Zur Vermeidung von Durchstreichen und Änderungen
in Folge künftiger Besizstandsveränderungen und um den
hiedurch entstehenden alsbaldigen […] des
Geschäfts zu begegnen sind die Seiten, sowie die
ganze Jahresschuldigkeit bei jedem einzelnen Pflichtigen
nicht zusammengerechnet worden, sondern wird
diesfalls auf die nach Seiten gefertigte summarische
Berechnung hingewiesen.
Da nach den oben erwähnten Ablösungsverträgen die
Jahresrenten gegen die Mesmerei hier mit a 21 f 34 xr
2 Jahre länger als die gegen den Staat dauern und erst
mit dem 1. Januar 1876 endigen während gegenwärtige
Austheilung nur bis zum 1. Januar 1874, dem Schlusse
der Zehntablösung gegen den Staat berechnet ist, so
sind die 2 Jahresrenten gegen die Mesmerei hier
seit 1. Januar 1875 1876 mit je 21 fl 39 xr auf
die zur Mesmerei vormals zehentpflichtige Grundstücke
seiner Zeit nach besodners auszutheilen.
Die Publikationsurkunde, welche zugleich das
Anerkenntnis gegnwärthigen Geschäfts enthält ist
hienach dem 2ten Bande angeheftet
Beurkundet
Weil die Stadt im Auguts/Oktober 1854
Verw.Aktuar
Hermann
[1] Def.
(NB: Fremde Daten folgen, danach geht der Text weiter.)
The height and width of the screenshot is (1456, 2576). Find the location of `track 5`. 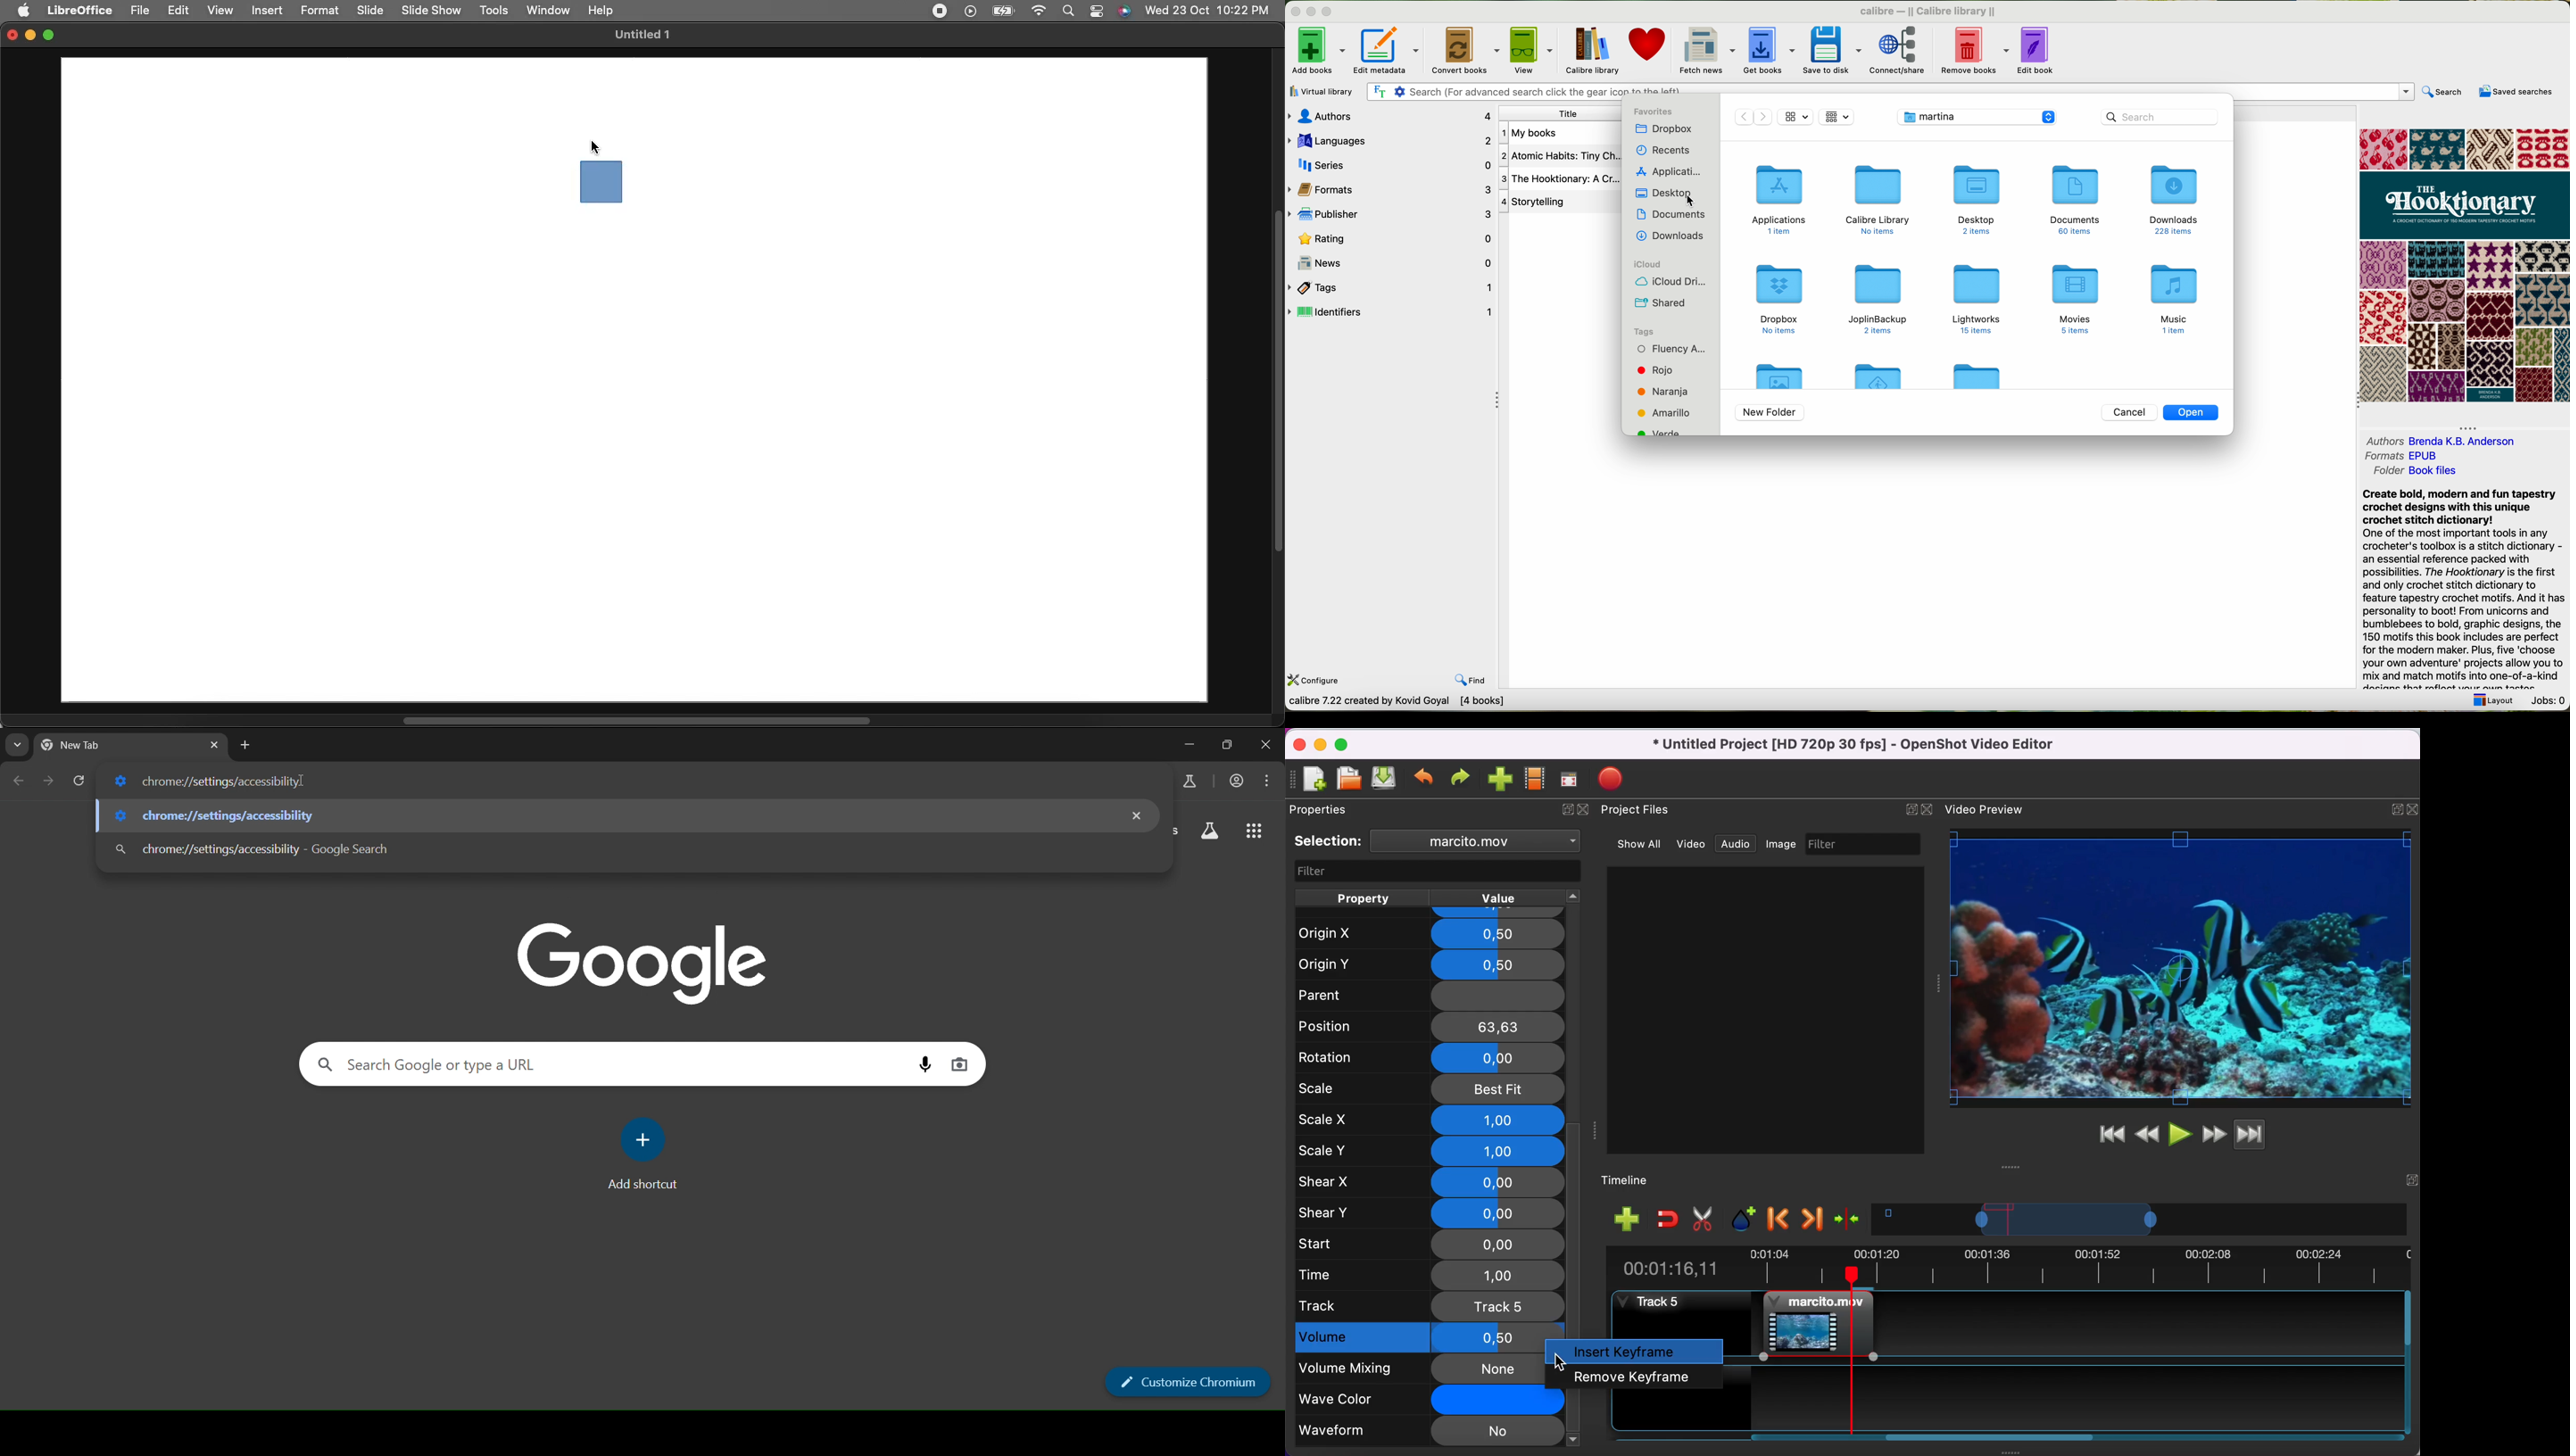

track 5 is located at coordinates (1429, 1306).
Repartition: Verteilung im Verhältnis der Beteiligten
[2] Def. Aktuar: Die Verwaltungsaktuare waren ausgebildete Verwaltungsfachleute, die kleinere Kommunen in Verwaltungsfragen berieten und betreuten.
[3] Buchstabengetreue Umschrift. Groß- und Kleinschreibung, Getrennt- und Zusammenschreibung sowie Satzzeichensetzung nach heutigem Gebrauch; allgemein verständliche Abkürzungen und Konsonantenverdoppelungen ausgeschrieben.